I found 10k GitHub repositories distributing Trojan malware
Points and comments are a snapshot, not live.
Thousands of GitHub repositories distribute Trojan malware by cloning legitimate projects and adding malicious links.
The author discovered 10,000 GitHub repositories containing Trojan malware. These repositories clone genuine projects, copy all commits and contributors, then periodically push commits named 'Update README.md' that add a link to a zip archive. The archive contains an executable, a DLL, and script files. VirusTotal detects the zip as malicious but not the link alone. Repositories are updated every few hours, with the commit deleted and re-pushed. GitHub initially removed only those the author explicitly listed, not new ones found by the script.
GitHub support took over a month to act on initial reports. The author published a detection script and full repository list. The scheme has been active since at least February 2025.

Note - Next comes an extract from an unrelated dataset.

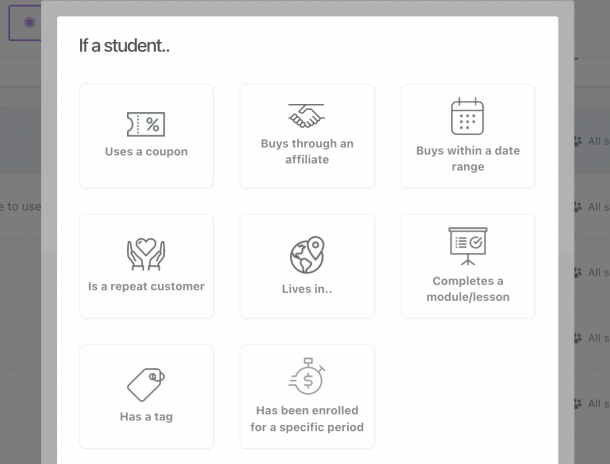
Task: Click the dimmed background above the dialog
Action: [300, 7]
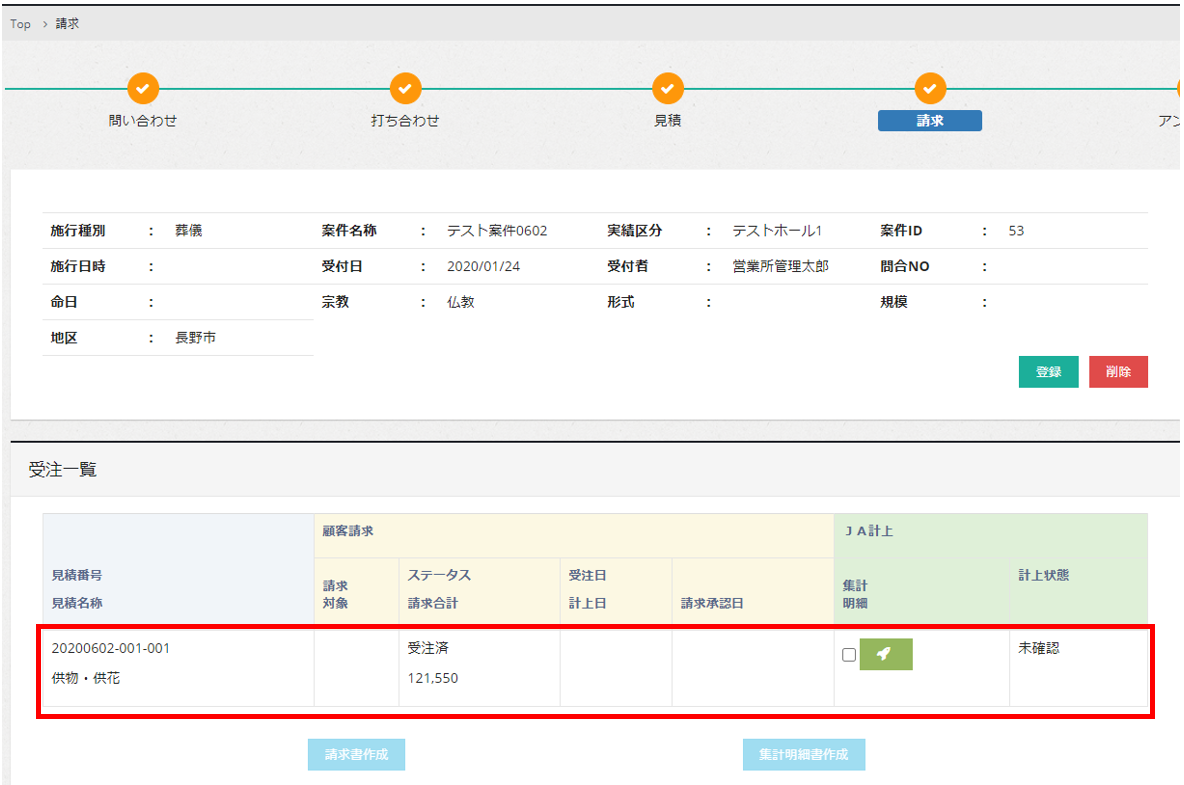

What commenters are saying
Multiple commenters confirmed similar experiences, with mixed GitHub response times: one removal within 24 hours, another unresolved after a month. Some uploaded samples to VirusTotal, finding connections to the Disco trojan family and requests to Polygon RPC nodes and c2 servers, suggesting crypto theft. One detailed case involved a romance scam, where the commenter successfully got 2/3 of fake sites removed by reporting to hosts and certificate authorities. Another noted the discarding of the 'open source is safe' principle, pointing out that binaries may not match source and few users audit dependencies.
Several comments shared practical advice: report malware with detailed, easy-to-act-on info; contact domain registrars and hosting companies; and for supply-chain issues, use sandbox analysis. One commenter described the difficulty of trusting third-party libraries in modding ecosystems.